◆ Written task ◆
Copy out every line of the entries below that contains the string "height", matching case exactly.

=== Information provided ===

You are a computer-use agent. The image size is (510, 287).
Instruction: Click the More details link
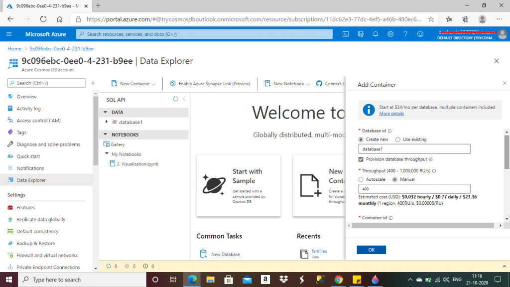pos(391,114)
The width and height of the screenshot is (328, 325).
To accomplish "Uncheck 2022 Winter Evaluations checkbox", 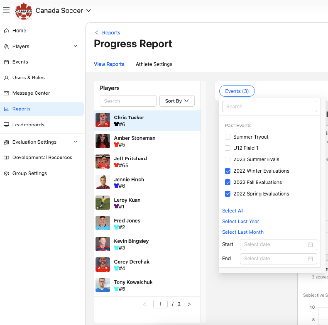I will click(228, 171).
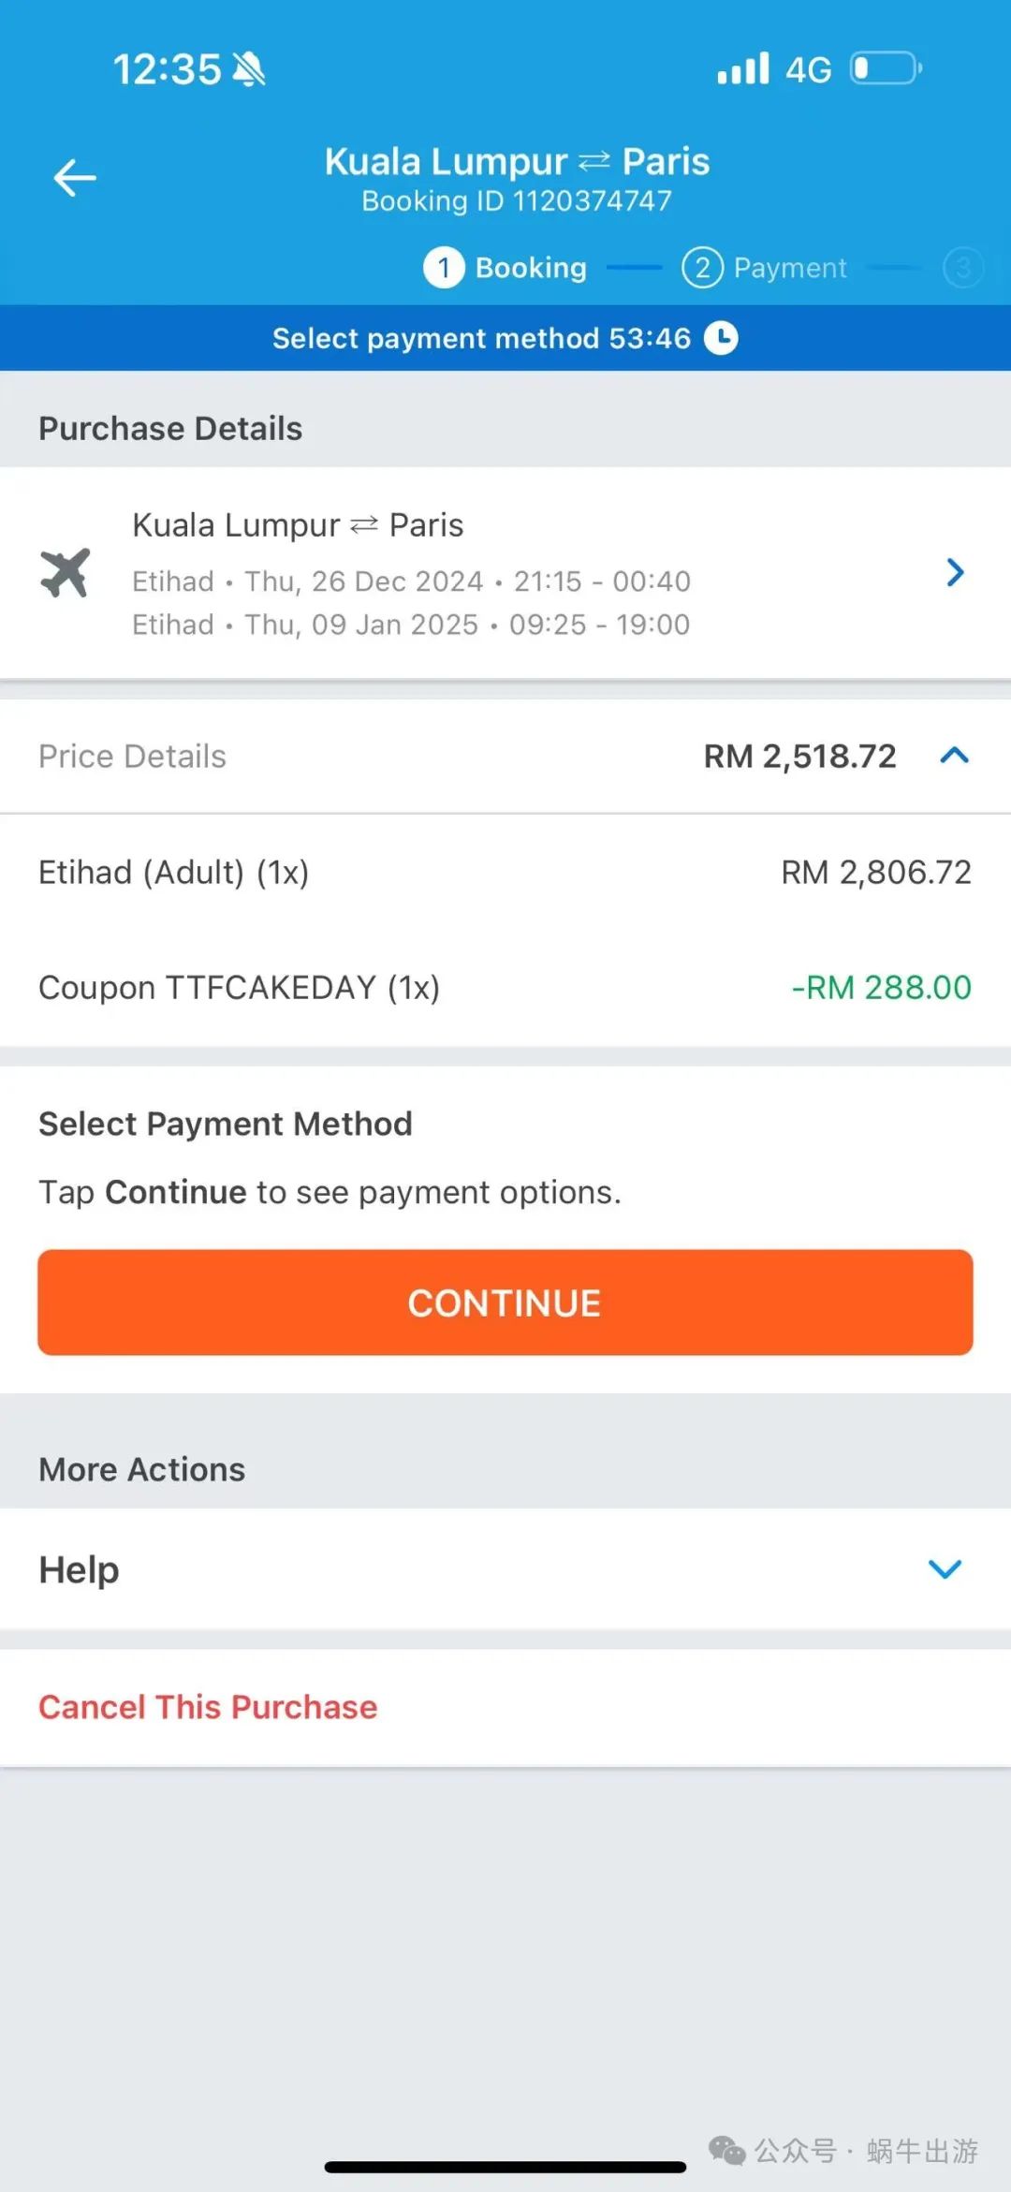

===

◆ The solution ◆
The width and height of the screenshot is (328, 325).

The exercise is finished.